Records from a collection
◇ ◇ ◇ ◇ ◇
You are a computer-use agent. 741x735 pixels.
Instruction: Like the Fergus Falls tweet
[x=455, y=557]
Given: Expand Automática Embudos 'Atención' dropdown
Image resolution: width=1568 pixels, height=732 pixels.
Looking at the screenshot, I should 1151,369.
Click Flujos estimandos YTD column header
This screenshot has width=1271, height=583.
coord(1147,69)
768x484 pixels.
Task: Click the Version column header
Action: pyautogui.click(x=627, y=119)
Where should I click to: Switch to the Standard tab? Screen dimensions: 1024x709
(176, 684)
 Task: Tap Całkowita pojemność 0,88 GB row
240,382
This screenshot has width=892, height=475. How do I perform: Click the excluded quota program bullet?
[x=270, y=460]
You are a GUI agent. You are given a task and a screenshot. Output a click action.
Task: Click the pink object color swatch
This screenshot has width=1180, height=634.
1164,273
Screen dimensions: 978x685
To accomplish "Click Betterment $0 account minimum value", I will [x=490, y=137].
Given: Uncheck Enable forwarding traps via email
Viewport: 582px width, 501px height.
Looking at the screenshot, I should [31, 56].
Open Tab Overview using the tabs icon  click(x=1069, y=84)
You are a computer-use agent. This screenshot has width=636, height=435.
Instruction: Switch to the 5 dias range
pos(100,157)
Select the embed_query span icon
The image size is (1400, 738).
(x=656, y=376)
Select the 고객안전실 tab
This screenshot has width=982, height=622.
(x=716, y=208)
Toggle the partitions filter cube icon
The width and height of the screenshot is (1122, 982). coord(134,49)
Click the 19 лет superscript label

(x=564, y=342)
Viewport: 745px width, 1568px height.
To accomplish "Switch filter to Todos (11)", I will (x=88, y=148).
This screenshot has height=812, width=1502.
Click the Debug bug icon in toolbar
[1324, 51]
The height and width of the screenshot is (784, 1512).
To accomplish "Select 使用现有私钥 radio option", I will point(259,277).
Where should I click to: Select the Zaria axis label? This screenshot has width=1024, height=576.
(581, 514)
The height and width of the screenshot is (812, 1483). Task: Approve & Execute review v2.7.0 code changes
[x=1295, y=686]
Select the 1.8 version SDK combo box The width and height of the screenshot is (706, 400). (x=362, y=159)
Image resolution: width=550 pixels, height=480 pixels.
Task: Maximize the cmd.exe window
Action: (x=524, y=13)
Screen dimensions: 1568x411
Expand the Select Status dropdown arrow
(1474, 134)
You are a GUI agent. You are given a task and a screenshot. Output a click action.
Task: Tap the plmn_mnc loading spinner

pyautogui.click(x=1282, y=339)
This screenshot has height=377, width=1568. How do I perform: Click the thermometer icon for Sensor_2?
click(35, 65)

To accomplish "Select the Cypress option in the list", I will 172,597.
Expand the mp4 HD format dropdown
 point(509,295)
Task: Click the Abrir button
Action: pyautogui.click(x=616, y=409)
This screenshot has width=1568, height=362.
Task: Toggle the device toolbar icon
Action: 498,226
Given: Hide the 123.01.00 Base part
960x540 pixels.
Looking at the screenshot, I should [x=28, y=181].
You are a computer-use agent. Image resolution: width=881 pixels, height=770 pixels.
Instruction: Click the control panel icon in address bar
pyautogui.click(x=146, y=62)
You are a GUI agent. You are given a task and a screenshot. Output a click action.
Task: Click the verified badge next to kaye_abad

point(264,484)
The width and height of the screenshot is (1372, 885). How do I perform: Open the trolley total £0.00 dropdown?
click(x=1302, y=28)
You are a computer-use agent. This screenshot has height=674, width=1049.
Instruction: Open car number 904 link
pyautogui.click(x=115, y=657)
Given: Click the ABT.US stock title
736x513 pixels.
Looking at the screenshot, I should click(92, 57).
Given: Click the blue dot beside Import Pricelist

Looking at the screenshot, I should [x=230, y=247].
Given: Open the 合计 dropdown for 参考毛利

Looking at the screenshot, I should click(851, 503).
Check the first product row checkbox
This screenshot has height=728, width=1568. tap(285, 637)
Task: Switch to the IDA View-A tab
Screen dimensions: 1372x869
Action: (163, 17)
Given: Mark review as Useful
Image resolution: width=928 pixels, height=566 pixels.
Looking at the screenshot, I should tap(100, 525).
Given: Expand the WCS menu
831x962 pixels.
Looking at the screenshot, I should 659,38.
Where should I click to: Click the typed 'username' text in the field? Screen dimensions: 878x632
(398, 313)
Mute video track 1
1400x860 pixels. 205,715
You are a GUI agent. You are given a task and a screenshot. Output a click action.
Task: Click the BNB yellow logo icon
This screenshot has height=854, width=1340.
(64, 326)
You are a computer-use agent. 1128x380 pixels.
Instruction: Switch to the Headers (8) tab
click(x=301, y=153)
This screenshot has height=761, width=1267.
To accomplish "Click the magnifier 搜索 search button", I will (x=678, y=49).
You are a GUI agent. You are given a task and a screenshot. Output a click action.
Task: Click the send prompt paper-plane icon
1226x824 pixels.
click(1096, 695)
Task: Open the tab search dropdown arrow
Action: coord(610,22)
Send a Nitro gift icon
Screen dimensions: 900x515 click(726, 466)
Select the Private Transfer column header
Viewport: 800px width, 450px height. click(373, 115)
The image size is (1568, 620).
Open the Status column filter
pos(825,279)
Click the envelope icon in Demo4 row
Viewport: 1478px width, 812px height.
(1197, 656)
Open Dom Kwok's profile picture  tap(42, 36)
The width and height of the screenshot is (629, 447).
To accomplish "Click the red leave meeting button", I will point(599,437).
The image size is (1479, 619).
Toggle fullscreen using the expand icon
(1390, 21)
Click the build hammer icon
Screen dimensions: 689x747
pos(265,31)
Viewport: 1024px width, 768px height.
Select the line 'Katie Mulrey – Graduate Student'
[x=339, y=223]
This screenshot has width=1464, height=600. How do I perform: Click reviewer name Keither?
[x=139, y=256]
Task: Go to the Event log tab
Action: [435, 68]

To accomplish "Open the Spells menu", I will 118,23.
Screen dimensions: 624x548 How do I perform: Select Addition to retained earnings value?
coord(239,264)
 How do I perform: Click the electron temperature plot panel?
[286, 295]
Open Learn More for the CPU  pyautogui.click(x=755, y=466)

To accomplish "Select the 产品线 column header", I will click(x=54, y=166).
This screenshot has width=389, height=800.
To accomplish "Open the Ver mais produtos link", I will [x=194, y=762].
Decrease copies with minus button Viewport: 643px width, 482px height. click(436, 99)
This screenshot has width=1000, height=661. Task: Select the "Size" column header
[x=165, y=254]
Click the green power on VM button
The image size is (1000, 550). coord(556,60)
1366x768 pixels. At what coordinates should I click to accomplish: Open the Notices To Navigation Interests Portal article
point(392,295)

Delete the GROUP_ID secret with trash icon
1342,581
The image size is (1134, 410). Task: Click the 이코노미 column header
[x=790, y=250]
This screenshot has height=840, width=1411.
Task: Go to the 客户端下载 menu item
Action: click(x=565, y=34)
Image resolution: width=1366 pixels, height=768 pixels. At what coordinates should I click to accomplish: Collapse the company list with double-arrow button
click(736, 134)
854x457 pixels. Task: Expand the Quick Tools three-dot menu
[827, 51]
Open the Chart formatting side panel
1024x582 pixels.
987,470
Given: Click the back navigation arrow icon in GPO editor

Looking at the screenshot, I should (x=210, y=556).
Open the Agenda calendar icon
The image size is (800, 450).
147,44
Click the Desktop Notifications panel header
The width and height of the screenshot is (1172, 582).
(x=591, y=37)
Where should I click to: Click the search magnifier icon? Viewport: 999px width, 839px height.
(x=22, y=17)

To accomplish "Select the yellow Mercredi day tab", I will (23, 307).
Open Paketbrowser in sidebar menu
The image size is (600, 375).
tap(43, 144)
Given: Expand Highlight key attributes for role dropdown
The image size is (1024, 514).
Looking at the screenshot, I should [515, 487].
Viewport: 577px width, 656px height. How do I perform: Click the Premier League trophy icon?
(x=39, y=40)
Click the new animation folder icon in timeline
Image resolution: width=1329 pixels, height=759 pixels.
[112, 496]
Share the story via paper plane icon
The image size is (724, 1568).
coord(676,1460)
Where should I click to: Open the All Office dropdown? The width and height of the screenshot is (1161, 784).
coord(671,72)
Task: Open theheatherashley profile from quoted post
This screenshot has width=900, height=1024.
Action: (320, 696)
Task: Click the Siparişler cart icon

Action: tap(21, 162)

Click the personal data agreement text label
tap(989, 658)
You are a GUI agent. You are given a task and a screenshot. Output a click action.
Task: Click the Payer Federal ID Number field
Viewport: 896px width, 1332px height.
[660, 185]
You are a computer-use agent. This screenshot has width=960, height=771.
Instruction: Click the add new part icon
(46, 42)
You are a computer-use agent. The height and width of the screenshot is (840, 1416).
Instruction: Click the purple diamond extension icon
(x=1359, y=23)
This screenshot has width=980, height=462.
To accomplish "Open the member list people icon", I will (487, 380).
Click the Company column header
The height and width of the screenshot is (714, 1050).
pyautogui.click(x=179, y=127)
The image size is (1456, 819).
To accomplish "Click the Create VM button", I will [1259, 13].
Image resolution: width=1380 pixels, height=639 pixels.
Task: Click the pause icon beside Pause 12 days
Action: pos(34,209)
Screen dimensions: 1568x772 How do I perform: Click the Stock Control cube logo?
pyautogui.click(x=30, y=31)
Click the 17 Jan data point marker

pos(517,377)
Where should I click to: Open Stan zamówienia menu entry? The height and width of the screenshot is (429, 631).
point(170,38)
◇ ◇ ◇ ◇ ◇
### Task statement:
Which of the lines above hold the string "profile"? Copy each one.

### Task answer:
Open Dom Kwok's profile picture  tap(42, 36)
Task: Open theheatherashley profile from quoted post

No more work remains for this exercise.